### [Prompt]
Please retype, unchanged, each line from the top of the material below through the line where "This screenshot has height=781, width=1736." appears.

** Opening Provided information block **

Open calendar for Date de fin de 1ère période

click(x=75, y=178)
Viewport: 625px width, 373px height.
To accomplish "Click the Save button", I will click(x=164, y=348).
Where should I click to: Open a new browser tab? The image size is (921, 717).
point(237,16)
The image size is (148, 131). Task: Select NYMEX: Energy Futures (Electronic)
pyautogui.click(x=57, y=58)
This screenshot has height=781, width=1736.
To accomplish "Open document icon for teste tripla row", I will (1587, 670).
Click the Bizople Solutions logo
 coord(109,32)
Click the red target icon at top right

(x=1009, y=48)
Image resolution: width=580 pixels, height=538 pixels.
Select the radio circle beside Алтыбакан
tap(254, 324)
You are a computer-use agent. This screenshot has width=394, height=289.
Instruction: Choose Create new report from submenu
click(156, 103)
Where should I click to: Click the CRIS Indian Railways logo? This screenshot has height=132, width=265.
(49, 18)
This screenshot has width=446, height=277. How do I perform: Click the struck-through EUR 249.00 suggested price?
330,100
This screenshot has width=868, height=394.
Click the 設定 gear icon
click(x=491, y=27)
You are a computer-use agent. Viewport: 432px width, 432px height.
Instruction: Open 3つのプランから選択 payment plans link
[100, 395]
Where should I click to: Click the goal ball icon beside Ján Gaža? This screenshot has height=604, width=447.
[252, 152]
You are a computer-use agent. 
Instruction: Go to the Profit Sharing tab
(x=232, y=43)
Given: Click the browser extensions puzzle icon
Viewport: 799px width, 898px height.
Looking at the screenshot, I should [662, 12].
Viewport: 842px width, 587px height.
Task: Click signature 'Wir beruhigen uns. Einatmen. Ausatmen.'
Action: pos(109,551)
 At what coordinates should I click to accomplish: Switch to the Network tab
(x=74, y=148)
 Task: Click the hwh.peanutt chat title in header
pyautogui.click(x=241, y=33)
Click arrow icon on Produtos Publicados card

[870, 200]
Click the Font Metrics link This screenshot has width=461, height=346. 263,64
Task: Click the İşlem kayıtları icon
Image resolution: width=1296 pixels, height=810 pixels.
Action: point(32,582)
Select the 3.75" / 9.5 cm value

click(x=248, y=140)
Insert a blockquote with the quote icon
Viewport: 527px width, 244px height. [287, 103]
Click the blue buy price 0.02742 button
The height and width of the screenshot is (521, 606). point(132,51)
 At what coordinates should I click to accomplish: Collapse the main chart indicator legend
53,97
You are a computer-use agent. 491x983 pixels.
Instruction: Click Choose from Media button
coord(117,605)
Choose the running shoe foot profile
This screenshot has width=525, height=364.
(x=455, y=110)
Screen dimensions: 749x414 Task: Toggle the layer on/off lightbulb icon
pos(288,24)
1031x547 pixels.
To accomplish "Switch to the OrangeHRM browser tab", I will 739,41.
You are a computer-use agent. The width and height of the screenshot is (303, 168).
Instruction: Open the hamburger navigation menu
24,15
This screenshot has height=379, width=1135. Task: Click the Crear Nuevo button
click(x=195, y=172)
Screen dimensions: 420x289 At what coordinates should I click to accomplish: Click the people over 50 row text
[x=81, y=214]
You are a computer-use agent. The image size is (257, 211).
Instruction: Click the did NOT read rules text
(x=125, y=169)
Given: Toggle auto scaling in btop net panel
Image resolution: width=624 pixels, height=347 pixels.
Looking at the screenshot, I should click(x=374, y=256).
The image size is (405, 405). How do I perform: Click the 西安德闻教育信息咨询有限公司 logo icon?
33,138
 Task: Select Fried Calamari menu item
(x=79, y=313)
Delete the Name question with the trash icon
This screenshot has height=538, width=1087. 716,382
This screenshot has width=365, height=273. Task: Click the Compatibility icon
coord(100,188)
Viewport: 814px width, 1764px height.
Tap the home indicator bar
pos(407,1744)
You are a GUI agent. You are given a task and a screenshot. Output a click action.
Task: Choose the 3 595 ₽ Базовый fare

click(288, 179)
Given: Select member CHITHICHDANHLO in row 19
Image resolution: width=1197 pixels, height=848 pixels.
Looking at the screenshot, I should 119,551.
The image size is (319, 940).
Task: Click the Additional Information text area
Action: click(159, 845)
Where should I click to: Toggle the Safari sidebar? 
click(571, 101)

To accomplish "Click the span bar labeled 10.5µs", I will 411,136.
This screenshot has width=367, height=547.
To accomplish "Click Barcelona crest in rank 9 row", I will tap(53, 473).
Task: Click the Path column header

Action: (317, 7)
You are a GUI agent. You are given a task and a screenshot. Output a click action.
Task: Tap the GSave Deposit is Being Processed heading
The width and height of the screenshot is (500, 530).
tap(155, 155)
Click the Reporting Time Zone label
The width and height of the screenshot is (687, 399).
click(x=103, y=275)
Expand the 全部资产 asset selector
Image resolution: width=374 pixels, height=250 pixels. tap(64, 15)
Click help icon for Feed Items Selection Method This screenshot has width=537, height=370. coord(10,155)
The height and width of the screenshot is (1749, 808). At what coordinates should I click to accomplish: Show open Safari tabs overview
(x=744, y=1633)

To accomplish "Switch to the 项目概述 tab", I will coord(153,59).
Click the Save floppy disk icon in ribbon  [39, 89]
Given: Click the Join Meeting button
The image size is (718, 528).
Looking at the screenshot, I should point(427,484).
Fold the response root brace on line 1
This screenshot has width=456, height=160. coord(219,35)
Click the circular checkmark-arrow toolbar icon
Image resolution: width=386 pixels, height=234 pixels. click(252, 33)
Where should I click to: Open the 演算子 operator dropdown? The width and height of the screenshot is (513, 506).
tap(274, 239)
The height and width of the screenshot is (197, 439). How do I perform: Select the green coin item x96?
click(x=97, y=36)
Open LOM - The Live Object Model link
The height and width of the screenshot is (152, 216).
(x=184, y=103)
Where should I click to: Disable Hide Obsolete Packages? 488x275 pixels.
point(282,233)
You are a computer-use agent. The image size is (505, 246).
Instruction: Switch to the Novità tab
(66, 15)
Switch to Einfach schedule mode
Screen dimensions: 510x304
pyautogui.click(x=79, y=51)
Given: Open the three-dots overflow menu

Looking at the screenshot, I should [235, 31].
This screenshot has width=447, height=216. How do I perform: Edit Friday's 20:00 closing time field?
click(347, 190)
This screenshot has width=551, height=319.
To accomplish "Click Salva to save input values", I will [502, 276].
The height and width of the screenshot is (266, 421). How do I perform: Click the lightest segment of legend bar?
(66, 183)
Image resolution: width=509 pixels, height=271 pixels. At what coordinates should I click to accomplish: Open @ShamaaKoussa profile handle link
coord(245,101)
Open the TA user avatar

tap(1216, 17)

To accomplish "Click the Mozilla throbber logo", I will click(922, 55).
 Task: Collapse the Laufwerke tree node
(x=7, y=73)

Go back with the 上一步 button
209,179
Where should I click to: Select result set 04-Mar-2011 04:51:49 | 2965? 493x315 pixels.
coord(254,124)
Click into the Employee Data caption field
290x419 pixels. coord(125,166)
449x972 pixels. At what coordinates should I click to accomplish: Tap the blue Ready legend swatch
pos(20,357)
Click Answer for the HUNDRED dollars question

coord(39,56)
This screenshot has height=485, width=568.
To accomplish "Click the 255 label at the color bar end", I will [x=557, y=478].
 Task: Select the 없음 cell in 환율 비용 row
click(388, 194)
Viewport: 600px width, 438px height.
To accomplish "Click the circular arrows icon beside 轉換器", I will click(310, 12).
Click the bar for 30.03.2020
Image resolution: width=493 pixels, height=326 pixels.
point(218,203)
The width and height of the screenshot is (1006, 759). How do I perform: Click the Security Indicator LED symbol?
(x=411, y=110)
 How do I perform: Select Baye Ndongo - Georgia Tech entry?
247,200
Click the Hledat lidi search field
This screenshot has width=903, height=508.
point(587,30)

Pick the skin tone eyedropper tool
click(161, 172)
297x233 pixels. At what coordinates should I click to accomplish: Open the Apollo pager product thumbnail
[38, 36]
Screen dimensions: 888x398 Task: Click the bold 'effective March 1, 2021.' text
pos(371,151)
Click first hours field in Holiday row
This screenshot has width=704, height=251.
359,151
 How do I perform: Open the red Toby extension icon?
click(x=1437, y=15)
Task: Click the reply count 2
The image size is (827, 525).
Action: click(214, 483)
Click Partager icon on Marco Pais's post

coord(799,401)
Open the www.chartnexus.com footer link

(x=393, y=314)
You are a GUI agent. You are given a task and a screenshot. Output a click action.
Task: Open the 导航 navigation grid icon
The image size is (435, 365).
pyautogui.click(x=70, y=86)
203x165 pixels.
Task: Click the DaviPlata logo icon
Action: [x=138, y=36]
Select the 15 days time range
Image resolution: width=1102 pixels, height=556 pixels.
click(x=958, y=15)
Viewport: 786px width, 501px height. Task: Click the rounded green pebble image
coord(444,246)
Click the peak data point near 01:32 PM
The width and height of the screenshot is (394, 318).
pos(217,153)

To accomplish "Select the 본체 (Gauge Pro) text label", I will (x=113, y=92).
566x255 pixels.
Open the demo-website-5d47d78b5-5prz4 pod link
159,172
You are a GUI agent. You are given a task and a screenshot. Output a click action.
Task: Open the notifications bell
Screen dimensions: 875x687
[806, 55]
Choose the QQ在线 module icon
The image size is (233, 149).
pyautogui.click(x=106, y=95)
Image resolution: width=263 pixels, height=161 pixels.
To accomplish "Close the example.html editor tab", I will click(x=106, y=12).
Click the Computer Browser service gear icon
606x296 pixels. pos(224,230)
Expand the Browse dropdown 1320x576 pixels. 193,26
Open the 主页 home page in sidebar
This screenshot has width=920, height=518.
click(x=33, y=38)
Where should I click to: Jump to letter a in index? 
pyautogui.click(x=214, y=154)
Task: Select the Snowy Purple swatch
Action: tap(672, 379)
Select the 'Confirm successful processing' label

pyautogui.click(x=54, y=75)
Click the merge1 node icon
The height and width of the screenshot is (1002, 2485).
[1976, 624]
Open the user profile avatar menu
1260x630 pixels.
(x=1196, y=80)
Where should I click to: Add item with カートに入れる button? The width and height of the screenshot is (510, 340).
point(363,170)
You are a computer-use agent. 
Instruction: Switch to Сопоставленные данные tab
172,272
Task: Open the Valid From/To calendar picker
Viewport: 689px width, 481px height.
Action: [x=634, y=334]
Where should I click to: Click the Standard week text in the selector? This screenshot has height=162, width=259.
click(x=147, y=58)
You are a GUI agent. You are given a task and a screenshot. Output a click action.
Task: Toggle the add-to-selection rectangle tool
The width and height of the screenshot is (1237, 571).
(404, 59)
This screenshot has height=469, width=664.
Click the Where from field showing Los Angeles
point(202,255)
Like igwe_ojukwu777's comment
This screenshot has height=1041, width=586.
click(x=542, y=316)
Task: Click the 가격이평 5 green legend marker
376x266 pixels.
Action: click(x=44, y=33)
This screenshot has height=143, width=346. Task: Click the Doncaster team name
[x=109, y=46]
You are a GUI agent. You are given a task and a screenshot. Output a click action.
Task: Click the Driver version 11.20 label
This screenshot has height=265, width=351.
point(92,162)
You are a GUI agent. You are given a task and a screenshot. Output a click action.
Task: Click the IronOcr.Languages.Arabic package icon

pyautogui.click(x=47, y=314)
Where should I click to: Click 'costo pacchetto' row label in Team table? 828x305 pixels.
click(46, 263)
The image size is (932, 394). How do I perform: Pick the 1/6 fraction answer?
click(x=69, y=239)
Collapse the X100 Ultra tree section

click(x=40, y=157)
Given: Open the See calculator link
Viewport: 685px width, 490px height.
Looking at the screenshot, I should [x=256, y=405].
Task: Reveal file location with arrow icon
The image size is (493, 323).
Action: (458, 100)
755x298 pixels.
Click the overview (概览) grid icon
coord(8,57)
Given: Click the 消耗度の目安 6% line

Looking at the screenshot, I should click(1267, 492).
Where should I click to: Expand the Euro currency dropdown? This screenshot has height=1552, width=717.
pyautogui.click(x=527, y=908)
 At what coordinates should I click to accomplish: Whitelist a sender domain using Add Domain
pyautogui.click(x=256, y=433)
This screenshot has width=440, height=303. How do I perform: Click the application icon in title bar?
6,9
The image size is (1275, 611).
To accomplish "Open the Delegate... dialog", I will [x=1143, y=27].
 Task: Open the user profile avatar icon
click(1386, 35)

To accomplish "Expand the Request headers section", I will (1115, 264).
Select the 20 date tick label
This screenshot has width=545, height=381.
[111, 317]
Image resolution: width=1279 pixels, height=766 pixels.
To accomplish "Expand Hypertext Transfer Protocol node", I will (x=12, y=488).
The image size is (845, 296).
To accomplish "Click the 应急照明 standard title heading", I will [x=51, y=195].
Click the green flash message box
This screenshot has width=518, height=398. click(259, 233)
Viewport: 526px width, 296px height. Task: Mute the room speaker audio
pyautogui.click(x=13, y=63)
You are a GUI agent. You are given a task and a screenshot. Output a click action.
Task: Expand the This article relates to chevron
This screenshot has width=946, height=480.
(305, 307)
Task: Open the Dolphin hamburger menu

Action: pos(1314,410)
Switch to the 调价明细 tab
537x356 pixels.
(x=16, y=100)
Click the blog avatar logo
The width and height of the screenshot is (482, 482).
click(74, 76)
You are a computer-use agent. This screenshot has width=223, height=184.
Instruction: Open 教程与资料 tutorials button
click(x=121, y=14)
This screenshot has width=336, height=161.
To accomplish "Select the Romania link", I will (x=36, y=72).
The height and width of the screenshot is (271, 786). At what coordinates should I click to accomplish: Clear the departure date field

** Closing Provided information block **

### [Answer for this exercise]
Open calendar for Date de fin de 1ère période

click(x=75, y=178)
Viewport: 625px width, 373px height.
To accomplish "Click the Save button", I will click(x=164, y=348).
Where should I click to: Open a new browser tab? The image size is (921, 717).
point(237,16)
The image size is (148, 131). Task: Select NYMEX: Energy Futures (Electronic)
pyautogui.click(x=57, y=58)
This screenshot has height=781, width=1736.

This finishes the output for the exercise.